T is for tutor
A tutor a day can't keep the doctor away, but for patients at Children's Hospital Boston, a visit from the teacher certainly makes their hospital stay seem a little more normal.
While their classmates look forward to summer vacation, hundreds of kids in hospital beds would love to return to the routine of school. At Children's, the Child Life Services Department and a company called Education, Inc. provide that opportunity.
For most of her 37 years at the hospital, Myra Fox, director of Child Life Services, has been doing her part to make sure sick students get an education in the hospital. She has hired teachers, fought legal battles and challenged the city of Boston to pay for the education of hospitalized children. Yet she was always met with roadblocks, and finally decided that enough was enough.
"The city dictates how many hours teachers can spend with student patients, and the teachers often had problems getting paid," says Fox. "I was getting complaints from the teachers who came here, from the nurses, social workers and Child Life specialists on the floors, and from the students themselves. I thought to myself, ‘There has to be someone doing hospital tutoring.’"
She contacted Ken Munies, a former Brockton, Mass., teacher who began tutoring on the side after the parent of a sick child asked him for help. "I started tutoring more and more often and it wasn't long before I realized I enjoyed the tutoring more than the classroom," he says. "So I left the school system and started Education, Inc."
What began as a two-teacher operation in 1995 has grown into a company with nearly 300 full-time tutors who provide 1,200 hours of education per week to students throughout Massachusetts, New Hampshire and Maine. Of the tutors, three work full-time at Children's so they can teach patients on short notice.
Munies says tutors will tailor the program to each student's needs. "No matter how long a child is out of school, our goal is that he or she will return at the same level as their classmates." In order to be eligible for tutoring, a student must be absent from school at least 14 days of the school year.
Helping students keep up with their classmates may seem impossible given the fact that schools only pay for seven to 10 hours of teaching time each week for students receiving outside tutoring, but Munies says teachers accomplish their goal by using the same or similar materials as their fellow students. "Instead of repetition, which is how most learning is accomplished, we work one-on-one with the child. We use existing materials and are able to cover subjects in greater depth than is possible in a classroom with 20 children. For example, we will have them study a Shakespearean sonnet rather than just memorize it so they understand the meaning and the nuance."
The system seems to be working for everyone involved. Pam Clarkson, the tutoring supervisor at Children's, says this is the best teaching job she has ever had. "I feel like I'm able to give individual attention and a quality education to each child."

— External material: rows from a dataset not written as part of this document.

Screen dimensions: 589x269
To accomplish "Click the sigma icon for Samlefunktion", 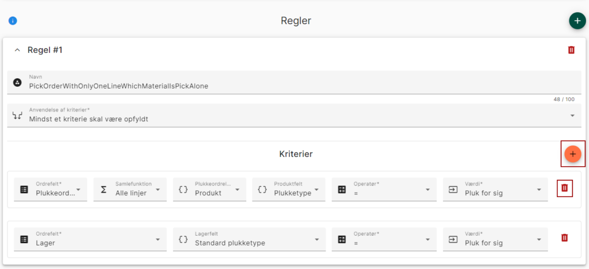I will pyautogui.click(x=104, y=190).
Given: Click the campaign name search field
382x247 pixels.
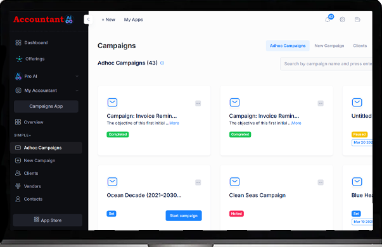Looking at the screenshot, I should (326, 64).
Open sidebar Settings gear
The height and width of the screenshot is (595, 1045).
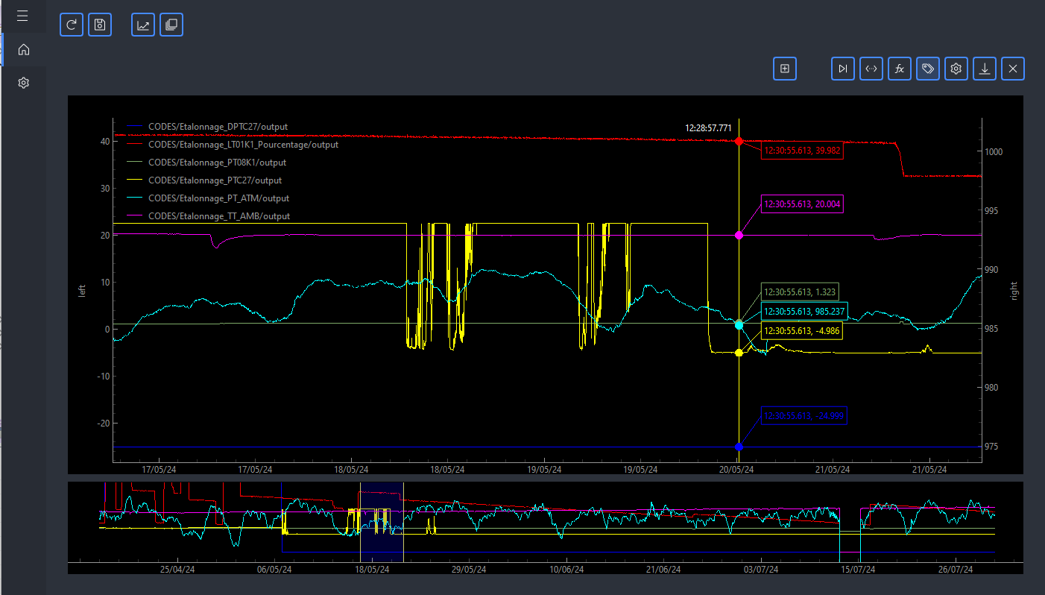23,83
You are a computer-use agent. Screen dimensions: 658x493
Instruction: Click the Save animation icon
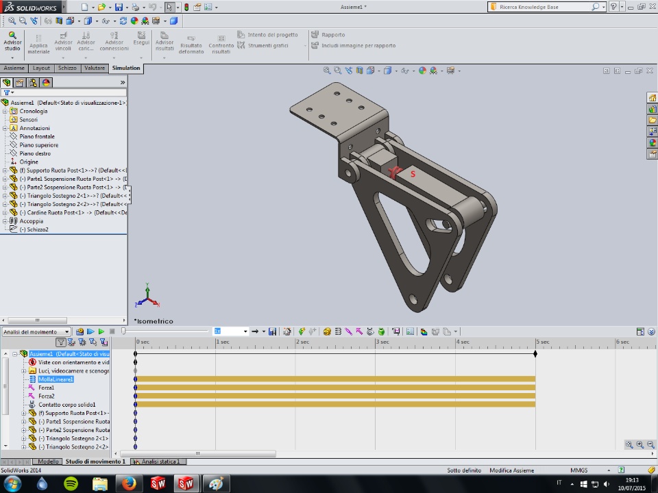point(272,331)
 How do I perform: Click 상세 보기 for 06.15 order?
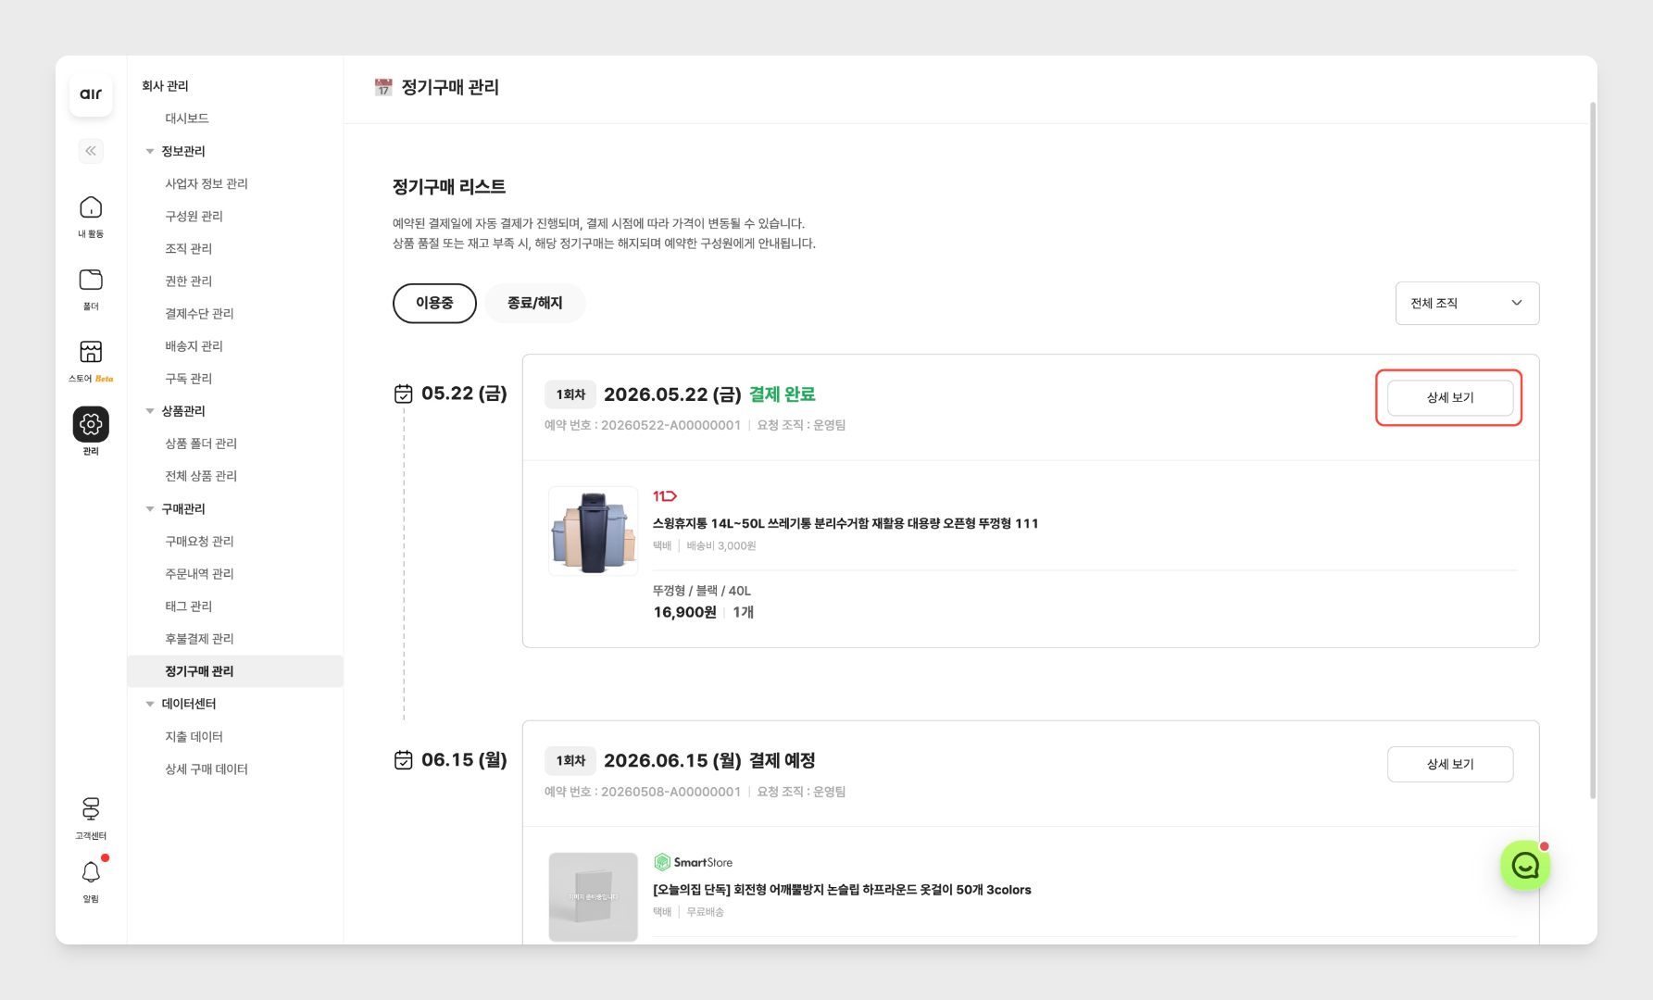1449,764
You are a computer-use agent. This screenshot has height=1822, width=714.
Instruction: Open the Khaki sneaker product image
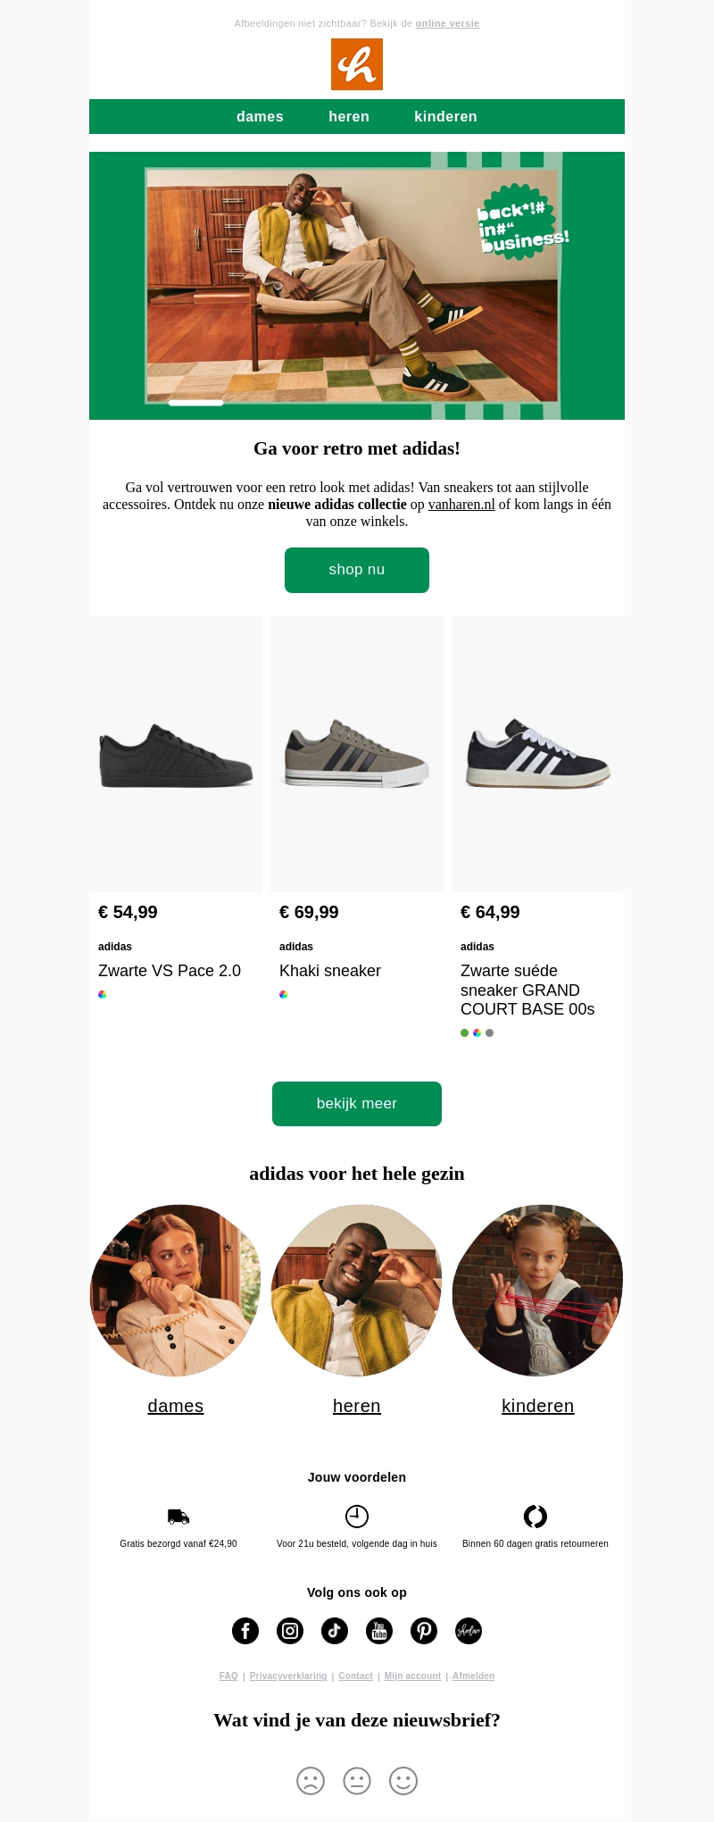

The hospital is also pleased. The tutors teach only subjects in which they are skilled, and all teachers who come to Children's go through training and follow the hospital's policies and procedures. In addition, Education, Inc. provides the supplies, hires and pays the tutors and charges the school district where the child is from for the cost of the patient's education.
Susan Shaw, RN, MS, director of Clinical Operations, has seen the value of having a company dedicated strictly to the education of patients. "One of the things that differentiates us at Children's is our philosophy of caring for the whole child. Education is a huge part of their lives," she says. "This program is a tangible example of how we treat them as children first and don't define them by their illness."